The raster package provides a variety of specialized classes and functions for importing, processing, analyzing, and visualizing raster datasets. There are several other packages that can handle raster data. For example, the sp package supports the SpatialGridDataFrame class for gridded datasets and spatstat supports the im class for pixel image objects. However, raster is by far the most flexible and powerful package available in R for handling gridded data. IN this chapter we will introduce the raster package along with the rasterVis package, which contains additional functions to support graphing and mapping of raster data.

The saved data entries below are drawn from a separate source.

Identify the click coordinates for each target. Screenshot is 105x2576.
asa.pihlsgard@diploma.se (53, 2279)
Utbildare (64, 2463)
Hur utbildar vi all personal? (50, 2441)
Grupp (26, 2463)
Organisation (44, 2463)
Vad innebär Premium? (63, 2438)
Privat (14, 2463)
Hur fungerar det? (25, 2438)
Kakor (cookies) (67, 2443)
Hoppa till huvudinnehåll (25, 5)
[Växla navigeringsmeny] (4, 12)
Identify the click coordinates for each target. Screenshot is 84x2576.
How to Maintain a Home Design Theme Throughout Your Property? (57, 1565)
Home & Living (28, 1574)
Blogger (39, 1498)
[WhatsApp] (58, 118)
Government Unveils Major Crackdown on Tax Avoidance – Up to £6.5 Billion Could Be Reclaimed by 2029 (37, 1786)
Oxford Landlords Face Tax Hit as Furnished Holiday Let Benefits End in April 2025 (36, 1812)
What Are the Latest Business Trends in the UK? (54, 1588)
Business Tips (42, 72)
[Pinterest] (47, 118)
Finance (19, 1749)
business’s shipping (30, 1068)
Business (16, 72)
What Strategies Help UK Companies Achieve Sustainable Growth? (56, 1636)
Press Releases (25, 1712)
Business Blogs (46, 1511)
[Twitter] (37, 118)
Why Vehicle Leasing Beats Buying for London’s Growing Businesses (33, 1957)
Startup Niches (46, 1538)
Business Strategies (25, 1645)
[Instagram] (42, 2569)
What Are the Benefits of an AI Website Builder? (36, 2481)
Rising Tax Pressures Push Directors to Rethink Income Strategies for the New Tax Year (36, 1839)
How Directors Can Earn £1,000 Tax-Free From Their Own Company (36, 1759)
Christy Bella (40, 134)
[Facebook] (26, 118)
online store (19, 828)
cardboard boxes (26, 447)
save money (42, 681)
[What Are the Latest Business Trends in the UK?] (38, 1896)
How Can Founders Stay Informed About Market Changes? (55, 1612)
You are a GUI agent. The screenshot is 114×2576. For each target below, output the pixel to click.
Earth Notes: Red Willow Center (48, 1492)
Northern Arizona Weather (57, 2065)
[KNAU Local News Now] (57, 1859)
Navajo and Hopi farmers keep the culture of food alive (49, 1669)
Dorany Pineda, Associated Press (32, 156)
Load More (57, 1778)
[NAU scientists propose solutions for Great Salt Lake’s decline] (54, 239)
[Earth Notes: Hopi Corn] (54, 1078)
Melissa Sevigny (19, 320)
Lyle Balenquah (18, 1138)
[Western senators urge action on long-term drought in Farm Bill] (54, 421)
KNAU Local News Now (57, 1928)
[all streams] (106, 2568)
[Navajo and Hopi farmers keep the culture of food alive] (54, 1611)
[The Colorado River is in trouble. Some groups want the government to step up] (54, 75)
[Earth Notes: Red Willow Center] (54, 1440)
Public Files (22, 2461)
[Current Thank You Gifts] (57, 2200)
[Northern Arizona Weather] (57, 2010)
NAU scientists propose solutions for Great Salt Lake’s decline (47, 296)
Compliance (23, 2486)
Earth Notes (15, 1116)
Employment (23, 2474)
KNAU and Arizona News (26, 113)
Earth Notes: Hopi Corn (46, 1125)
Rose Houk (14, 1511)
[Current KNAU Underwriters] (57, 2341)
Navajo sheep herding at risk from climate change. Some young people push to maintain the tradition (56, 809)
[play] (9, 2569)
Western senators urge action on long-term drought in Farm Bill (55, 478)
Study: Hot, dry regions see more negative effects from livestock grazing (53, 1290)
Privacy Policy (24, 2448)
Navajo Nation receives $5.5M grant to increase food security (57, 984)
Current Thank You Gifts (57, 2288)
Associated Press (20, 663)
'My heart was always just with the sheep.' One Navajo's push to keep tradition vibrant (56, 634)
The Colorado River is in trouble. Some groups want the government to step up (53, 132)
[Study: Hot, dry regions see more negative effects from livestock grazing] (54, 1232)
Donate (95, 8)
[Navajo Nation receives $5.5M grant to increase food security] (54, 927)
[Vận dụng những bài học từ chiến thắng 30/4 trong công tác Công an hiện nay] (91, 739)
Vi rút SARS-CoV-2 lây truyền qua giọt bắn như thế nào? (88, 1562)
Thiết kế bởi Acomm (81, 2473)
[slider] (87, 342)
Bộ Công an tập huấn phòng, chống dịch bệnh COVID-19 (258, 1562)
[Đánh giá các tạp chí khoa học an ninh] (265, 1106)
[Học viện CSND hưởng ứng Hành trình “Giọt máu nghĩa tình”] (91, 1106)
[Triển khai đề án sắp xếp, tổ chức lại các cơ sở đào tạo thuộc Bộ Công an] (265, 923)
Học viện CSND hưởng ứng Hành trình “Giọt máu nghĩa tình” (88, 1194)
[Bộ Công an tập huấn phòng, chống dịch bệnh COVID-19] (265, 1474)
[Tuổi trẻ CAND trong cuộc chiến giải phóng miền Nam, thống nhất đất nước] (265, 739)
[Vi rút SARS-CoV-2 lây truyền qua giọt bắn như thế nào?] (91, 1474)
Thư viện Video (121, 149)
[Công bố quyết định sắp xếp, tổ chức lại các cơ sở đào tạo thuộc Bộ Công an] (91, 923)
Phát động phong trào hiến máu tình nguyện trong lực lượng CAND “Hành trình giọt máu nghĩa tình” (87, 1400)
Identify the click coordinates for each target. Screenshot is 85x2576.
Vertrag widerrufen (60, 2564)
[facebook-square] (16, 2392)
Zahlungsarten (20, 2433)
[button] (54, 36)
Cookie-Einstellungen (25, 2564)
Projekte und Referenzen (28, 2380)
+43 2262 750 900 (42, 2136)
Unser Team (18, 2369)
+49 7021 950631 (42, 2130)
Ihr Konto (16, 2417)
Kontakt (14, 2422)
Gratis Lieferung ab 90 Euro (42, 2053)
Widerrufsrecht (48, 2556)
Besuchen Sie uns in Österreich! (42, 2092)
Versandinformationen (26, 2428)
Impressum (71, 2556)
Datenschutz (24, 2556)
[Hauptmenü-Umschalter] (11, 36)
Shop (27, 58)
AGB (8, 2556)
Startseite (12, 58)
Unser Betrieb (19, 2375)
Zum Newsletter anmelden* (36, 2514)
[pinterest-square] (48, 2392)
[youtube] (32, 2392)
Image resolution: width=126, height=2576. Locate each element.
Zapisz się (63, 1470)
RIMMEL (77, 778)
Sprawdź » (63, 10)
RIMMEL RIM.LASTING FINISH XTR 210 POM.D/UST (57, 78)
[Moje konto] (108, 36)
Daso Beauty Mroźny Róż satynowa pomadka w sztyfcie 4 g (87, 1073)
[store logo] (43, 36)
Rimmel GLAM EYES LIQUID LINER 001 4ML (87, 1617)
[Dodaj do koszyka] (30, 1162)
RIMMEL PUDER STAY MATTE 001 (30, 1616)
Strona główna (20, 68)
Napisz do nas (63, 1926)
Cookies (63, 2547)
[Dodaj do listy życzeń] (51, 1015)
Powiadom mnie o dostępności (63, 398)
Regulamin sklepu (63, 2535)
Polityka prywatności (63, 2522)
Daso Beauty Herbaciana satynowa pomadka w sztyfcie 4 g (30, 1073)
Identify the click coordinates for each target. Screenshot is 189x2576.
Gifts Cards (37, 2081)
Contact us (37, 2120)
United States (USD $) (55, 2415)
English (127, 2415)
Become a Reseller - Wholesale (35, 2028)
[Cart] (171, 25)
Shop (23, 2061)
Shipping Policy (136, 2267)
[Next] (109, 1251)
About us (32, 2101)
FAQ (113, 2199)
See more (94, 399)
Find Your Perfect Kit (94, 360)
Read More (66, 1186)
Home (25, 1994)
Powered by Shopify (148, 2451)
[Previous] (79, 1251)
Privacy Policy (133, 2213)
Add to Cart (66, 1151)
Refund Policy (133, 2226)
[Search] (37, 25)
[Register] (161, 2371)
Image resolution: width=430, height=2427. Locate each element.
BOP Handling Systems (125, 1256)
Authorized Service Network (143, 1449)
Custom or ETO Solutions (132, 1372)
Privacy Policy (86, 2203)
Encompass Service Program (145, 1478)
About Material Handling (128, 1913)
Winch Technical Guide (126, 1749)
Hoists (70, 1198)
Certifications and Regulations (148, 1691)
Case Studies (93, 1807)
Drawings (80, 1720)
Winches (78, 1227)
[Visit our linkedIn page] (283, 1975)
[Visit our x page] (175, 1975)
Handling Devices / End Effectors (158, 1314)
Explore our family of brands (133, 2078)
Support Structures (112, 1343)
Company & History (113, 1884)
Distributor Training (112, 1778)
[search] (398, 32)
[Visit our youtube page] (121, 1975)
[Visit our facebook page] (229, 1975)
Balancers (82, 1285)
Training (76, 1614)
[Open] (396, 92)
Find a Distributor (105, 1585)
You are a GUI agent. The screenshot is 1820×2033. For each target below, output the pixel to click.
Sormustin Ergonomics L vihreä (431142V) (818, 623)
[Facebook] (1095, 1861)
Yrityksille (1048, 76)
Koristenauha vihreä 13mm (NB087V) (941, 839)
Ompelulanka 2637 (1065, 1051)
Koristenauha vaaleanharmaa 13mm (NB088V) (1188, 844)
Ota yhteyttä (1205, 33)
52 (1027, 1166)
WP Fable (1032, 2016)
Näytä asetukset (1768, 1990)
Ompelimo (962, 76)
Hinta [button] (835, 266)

library(sf)           # Classes a methods for spatial data - simple features
library(raster)         # Classes and methods for raster data
library(rgdal)          # functions for spatial data input/output
library(RColorBrewer) # Creates nice color schemes
library(rasterVis)    # Advanced plotting functions for raster objects
library(ggplot2)      # Functions for graphing and mapping

6.1 Importing Raster Data

A raster object can be created by calling the raster() function and specifying an external image file as an argument. In this example, a dataset of land surface temperature (LST) measured by the MODIS sensor on board the Terra satellite is imported into R as a raster object. Invoking the print() function for a raster object provides information about the dimensions of the raster grid, cell size, geographic location, and other details. The summary() function provides information about the statistical distribution of raster values.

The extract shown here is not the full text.